### [Description of the task]
With the line containing "Task: Click the Proyectos briefcase icon" as the starting point, output the remaining lines of the data exactly as they are, through the last.

(Records from a data source)
--- START ---

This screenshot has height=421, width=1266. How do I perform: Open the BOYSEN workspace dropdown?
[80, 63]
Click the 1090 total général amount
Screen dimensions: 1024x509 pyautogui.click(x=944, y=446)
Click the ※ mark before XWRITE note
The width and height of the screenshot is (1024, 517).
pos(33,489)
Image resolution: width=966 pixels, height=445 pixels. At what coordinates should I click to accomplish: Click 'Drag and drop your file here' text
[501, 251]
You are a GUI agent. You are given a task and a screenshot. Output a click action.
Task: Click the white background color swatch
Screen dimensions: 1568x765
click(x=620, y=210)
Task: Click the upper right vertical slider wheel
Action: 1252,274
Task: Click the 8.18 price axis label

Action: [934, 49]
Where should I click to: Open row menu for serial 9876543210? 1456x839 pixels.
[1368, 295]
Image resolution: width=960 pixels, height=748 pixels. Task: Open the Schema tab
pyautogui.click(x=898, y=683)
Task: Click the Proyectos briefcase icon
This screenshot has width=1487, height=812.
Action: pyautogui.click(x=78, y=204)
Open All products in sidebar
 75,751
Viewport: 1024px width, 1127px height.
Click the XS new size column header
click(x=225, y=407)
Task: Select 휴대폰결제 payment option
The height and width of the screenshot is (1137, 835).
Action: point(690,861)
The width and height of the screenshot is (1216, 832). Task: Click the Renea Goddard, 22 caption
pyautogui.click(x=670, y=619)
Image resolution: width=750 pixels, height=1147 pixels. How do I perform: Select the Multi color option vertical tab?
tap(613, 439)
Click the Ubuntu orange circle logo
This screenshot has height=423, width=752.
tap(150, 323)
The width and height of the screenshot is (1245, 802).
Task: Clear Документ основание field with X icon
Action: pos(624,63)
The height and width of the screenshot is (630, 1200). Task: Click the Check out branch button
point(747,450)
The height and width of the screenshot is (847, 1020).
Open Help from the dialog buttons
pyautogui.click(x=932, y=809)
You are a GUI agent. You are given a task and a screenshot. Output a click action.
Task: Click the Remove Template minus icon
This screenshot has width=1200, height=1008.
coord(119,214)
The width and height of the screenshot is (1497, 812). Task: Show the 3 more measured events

--- END ---

### [Reply]
Task: Click the Proyectos briefcase icon
This screenshot has width=1487, height=812.
Action: pyautogui.click(x=78, y=204)
Open All products in sidebar
 75,751
Viewport: 1024px width, 1127px height.
Click the XS new size column header
click(x=225, y=407)
Task: Select 휴대폰결제 payment option
The height and width of the screenshot is (1137, 835).
Action: point(690,861)
The width and height of the screenshot is (1216, 832). Task: Click the Renea Goddard, 22 caption
pyautogui.click(x=670, y=619)
Image resolution: width=750 pixels, height=1147 pixels. How do I perform: Select the Multi color option vertical tab?
tap(613, 439)
Click the Ubuntu orange circle logo
This screenshot has height=423, width=752.
tap(150, 323)
The width and height of the screenshot is (1245, 802).
Task: Clear Документ основание field with X icon
Action: pos(624,63)
The height and width of the screenshot is (630, 1200). Task: Click the Check out branch button
point(747,450)
The height and width of the screenshot is (847, 1020).
Open Help from the dialog buttons
pyautogui.click(x=932, y=809)
You are a GUI agent. You are given a task and a screenshot. Output a click action.
Task: Click the Remove Template minus icon
This screenshot has width=1200, height=1008.
coord(119,214)
The width and height of the screenshot is (1497, 812). Task: Show the 3 more measured events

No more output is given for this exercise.